On Feb. 26, thousands of music lovers across the globe rejoiced as the music industry announced the decision to change the global release date for music to Friday instead of Tuesday, the decades old designated day for new music.

The International Federation of the Phonographic Industry, known as the “voice” of the worldwide recording industry, announced the momentous decision that will go into effect this summer. The IFPI detailed their reasoning for this decision in a Feb. 26 statement, explaining, “The compelling logic of Friday [being the new release day] is that it is the day that best suits consumers … It’s also the time of greatest activity on social media, helping amplify the buzz around new releases everywhere. And the weekend is a time for greater spontaneous purchasing.”

Aside from an increase in revenue for both artists and record companies once new music is put out, the new global release day also significantly aims to diminish the threat of music piracy and leaks before a record is released — occurrences that have become more and more commonplace and inescapable in our modern age.

Music lovers will now have the ability to listen to new music all weekend long with "New Music Friday." PHOTO VIA FLICKR USER 401(K) 2012

Music lovers will now have the ability to listen to new music all weekend long with “New Music Friday.” PHOTO VIA FLICKR USER 401(K) 2012

The IFPI’s judgment seems to be pretty sound, and their goals are nothing short of laudable — no record executives, musicians or fans appear to be excessively indignant about this change.

As someone who prides herself on keeping up with the latest new music releases, I strongly related to the feeling of frustration brought about by waiting for new albums by my favorite musicians. After months (or sometimes years) of patiently anticipating a new record, nothing can compare to the moment that record is finally released and you absorb it completely for the first time — all feels right in the world. But what has never felt right is having that transcendent moment happen on a Tuesday.

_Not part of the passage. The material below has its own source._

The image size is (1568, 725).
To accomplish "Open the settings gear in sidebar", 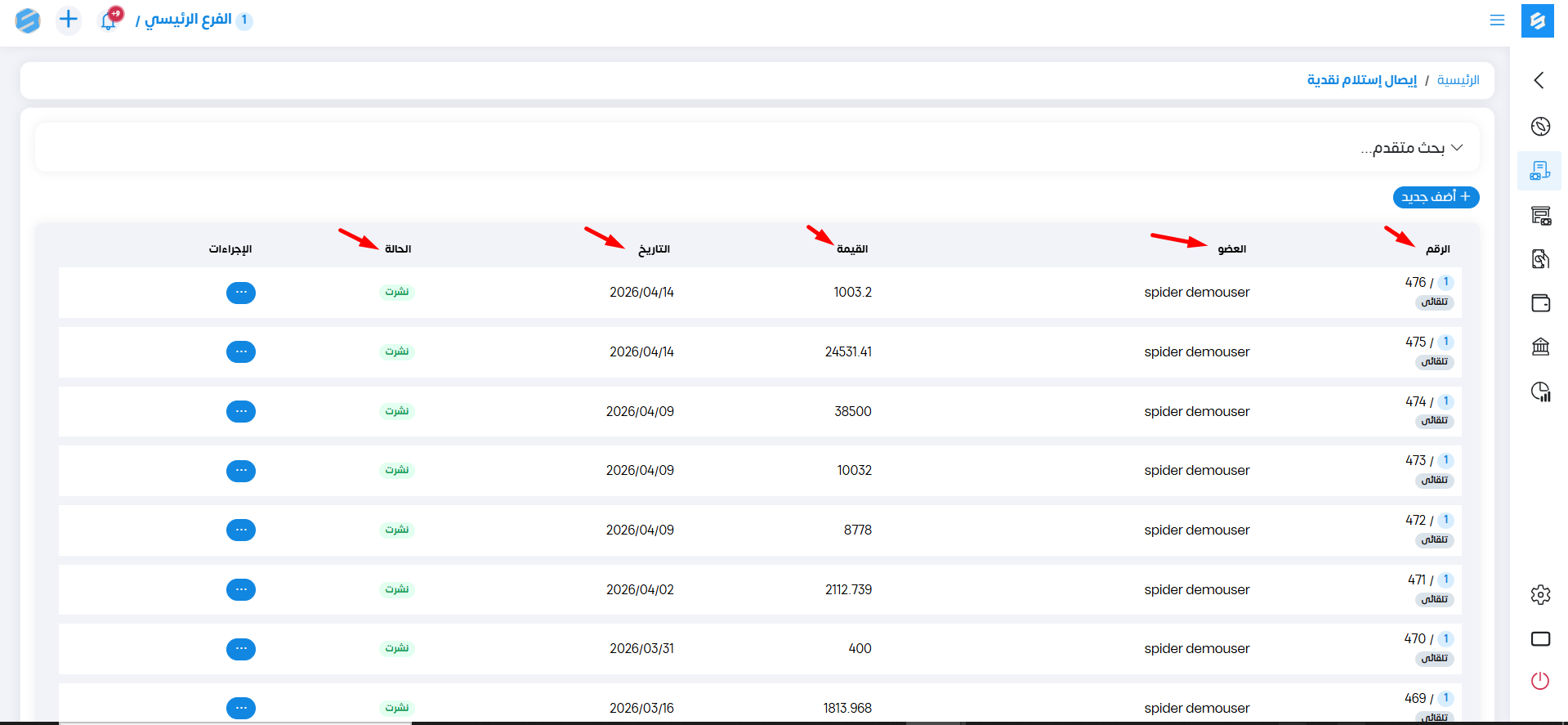I will [1540, 594].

Even though waiting for Tuesday meant that you would have practically the rest of that week to enjoy a new release, it more significantly meant that you would be looking forward to Tuesday, which is proven to be the least exciting day of the week. (Sorry, ILoveMakonnen). At least on a Friday, as the IFPI has also asserted, music can be very appropriately enjoyed all throughout a carefree weekend. And even after that, the rest of the week also allows itself be soundtracked by new releases, which would eventually bring everyone full circle and lead up to the next “New Music Friday.”

In addition, music enthusiasts everywhere will probably be most comforted and satisfied by the international alignment of dates for putting out new music. Over the years, fans of many international artists — whose music is sometimes released either a couple of days earlier than here in the United States or released exclusively months before to other countries first — have collectively expressed disdain for a lack of uniformity in release dates.

All in all, the new global release date is presenting itself to be a positive and largely beneficial decision. In the digital age we inhabit, it seems more than appropriate to consolidate releases to one day and have people enjoy music together all at once. Music has always managed to unite people from all walks of life and from all corners of the globe on its own, but with this new initiative, it looks like people will be “gettin’ down on Friday” together once again.